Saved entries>

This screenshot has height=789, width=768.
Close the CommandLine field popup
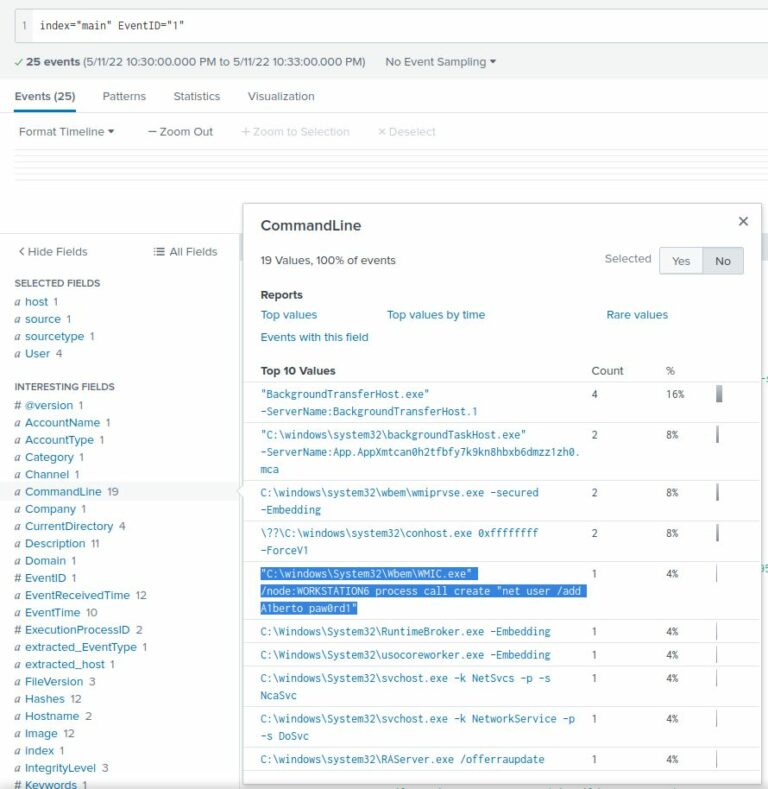(x=743, y=222)
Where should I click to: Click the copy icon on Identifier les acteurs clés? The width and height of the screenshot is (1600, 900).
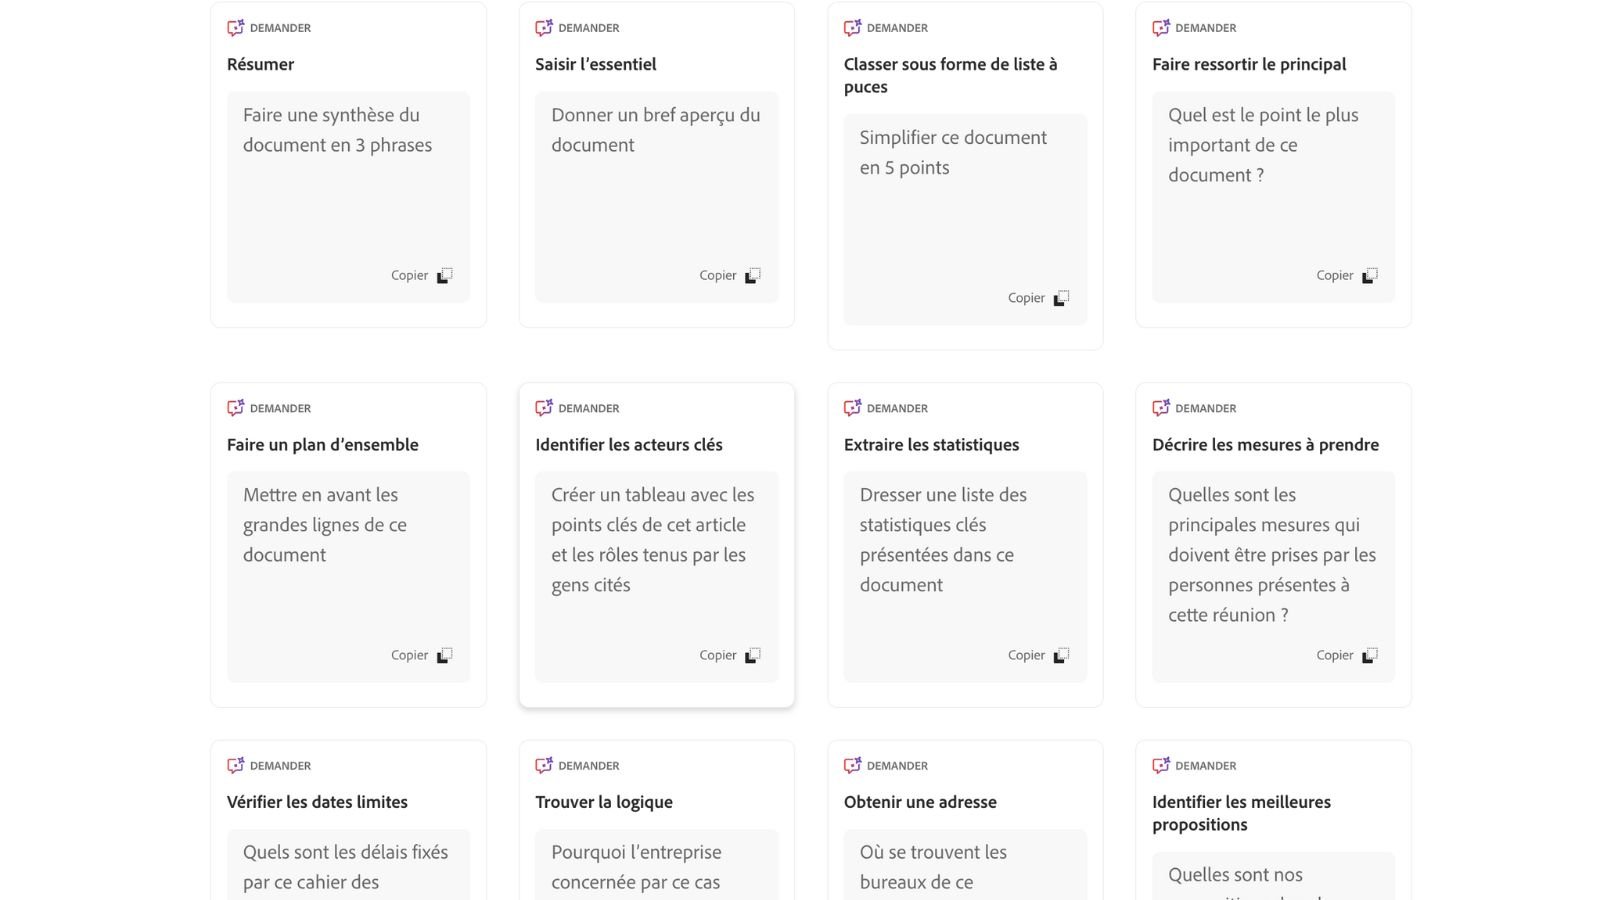click(752, 654)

INSTRUCTIONS FOR THE TASK> Would you return all the data exactly as given, minus the pictures?

EXERCISE RESPONSE>
This screenshot has height=789, width=768.
Close the CommandLine field popup
(x=743, y=222)
Where should I click to: Click the copy icon on Identifier les acteurs clés? The width and height of the screenshot is (1600, 900).
click(752, 654)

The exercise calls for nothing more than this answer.